Passage given:
────
Jason Bittner (CEO): Hi everybody! I’m Jason Bittner. I’m CEO of Triple Helix Corporation and this is our inaugural podcast for Triple Helix. We’re going to talk about some interesting, cool technology topics we think would be of some interest to you.

I’m here to introduce my two colleagues, my Senior Developer Andy Webster who has been with us quite a few years and my other Developer Sam Sheldon who has also been with us a few years. They’re going to join us today in talking about some of these exciting topics. So without further ado, I’d like to dive into it. So what we thought we would start with is Triple Helix builds enterprise quality web applications and at the heart of those applications is a database and while most people have heard about databases at some point, we wanted to dig a little deeper into what really is a database and why should you, as a technology person, care about them.

Take it away, Sam!

Sam Sheldon: So, a database is at its most basic level, where you’re going to store all of the data that your company is generating. You’re going to have data about your products. You’ve got data about your employees and about your orders, your invoicing, all that stuff. Storing that in a database means it’s all centralized. You don’t have to hunt down three different Excel spreadsheets. You don’t have to go find your files in your filing cabinet. Everything is all in one spot and everything can talk to each other. Your orders feed directly into your manufacturing process, which can feed directly into your invoicing process.

Jason Bittner (CEO): Awesome… Andy, why should we care about a database?

Andy Webster: Well, it’s kind of like – do you wanna store your data on top of a desk or do you want to sort it in a filing cabinet? That would be the kind of analogy I would use. A database is a lot more flexible. You can re-sort the data in many different ways and report on it. You can make nice pretty charts and stuff like that, which are great for presenting information to other people in your company. You can identify the demographic you want to sell to easily and the data in your system backs it up and shows it so you can really kind of get the whole picture versus doing it manually on a spreadsheet or on paper.

You really get a lot more power out of your data by having it nicely organized in a way you can just query it and pull it all together, where it’s easy to understand.
────
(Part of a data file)
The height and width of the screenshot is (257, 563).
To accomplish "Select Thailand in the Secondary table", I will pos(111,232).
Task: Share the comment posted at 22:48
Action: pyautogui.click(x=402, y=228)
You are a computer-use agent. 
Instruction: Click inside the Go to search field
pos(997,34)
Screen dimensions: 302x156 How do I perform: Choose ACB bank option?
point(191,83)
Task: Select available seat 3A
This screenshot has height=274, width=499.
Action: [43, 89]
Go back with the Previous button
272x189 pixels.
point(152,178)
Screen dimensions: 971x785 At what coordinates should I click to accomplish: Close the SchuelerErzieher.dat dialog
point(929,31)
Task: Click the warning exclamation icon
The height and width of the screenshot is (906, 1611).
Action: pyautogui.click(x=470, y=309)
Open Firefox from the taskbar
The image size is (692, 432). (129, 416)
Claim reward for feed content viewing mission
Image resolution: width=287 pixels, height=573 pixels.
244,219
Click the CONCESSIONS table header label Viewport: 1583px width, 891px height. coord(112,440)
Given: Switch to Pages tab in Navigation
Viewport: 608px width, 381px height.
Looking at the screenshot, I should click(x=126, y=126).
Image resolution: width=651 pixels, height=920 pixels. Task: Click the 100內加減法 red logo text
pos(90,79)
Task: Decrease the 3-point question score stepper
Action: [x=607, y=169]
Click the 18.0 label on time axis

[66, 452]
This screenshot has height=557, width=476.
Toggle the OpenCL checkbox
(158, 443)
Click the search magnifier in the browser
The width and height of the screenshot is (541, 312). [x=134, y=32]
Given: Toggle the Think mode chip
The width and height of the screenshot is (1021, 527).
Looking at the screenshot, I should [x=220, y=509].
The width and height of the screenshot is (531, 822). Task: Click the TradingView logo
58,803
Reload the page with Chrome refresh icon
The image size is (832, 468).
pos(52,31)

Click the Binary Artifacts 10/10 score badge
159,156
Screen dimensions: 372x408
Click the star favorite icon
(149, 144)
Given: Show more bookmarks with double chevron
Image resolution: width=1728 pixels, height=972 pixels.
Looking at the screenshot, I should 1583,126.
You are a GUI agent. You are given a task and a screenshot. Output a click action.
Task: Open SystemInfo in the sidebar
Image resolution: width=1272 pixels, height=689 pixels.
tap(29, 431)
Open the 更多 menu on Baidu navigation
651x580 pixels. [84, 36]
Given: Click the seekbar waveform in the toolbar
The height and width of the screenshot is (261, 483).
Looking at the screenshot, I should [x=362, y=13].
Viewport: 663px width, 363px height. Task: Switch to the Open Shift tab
────
Exercises to complete:
[1] In the database podcast transcript, who is Triple Helix's Senior Developer?
[2] Extend the database podcast transcript, picking up after its last sentence.

Task answers:
[1] Andy Webster

[2]
Jason Bittner (CEO): I think that’s an important thing you said there. Because like with a lot of organizations we work with, they have lots and lots of paper. They have lots of spreadsheets.

Sam Sheldon: Correct.

Jason Bittner (CEO): If they are a little bit organized, they might actually have an access database which at its heart is a file based system which limits access to set data so if you and your colleagues and everyone wants to actually get to the data, you know having a properly formed database for structured query language is actually the way to go. To your earlier point, you can put all the data in one place and then you can start to do things with it as opposed to paper and spreadsheets and white boards. We see a lot of white boards in our work that the data is essentially static and not reachable or usable by anybody.

So you know in the work that we do we actually build dashboards for folks quite a bit and in said dashboard development we actually, obviously, use a data source which is the end database. So talk to me a little bit guys about how we build our dashboards and why they’re useful for the folks that have them.

Andy Webster: I think I can take this. So we build our dashboards as like a way of kind of putting all of the relative information which our customers specify in one spot so they can kind of look at a bunch of different things at a glance and that’s important because you can just pop that open every day and see kind of the health of your company based on your live data so you don’t have to have somebody go and then reanalyze that over and over quarterly or whatever, you can just
go and take kind of a peak at one particular aspect and you know you can build your database any way you want to really so the sky really is the limit as far as that goes. You can have as much granularity as you need to and really be able to drill in like a really easy to understand kind of way so I think that’s kind of a good overview of a dashboard and whhy you would want one.

Jason Bittner (CEO): So why build a dashboard? Like why not just open up the software you’ve already gotten and use it? Why do we end up building these for folks as opposed to it coming with the software they bought?

Andy Webster: Hm, that’s a good question. Well, I think because you can integrate it into anything really. You can download data and send it out somewhere, I mean, you could do it in a spreadsheet but the weakness of that is that you are now within the flexibility of that spreadsheet so you’re kind of limiting yourself in a sense.

Jason Bittner (CEO): Got it. Sam?

Sam Sheldon: Yeah, so what I was going to add… One thing to add to what Andy touched on but didn’t dive into is how useful live data is for dashboards. Because sometimes your data is going to be changing on a daily basis, as you, you know, as products move through your manufacturing line. Things like that.

Your levels of inventory are going to change throughout the day. If your machines are down, things like that, dashboards can help you catch that. As it happens, you can see those changes in real time. And if you leave it open in such a way it’s visible to you, you don’t have to go into your ERP software necessarily to see this live data.

Jason Bittner (CEO): For the benefit of our listeners, what’s ERP mean?

Andy Webster: Stands for Enterprise Resource Planning but they’re just kind of a pre-structured database that is already set up to hold all of your companies day to day data and employees information… stuff like that so it kind of is already set up in that sense.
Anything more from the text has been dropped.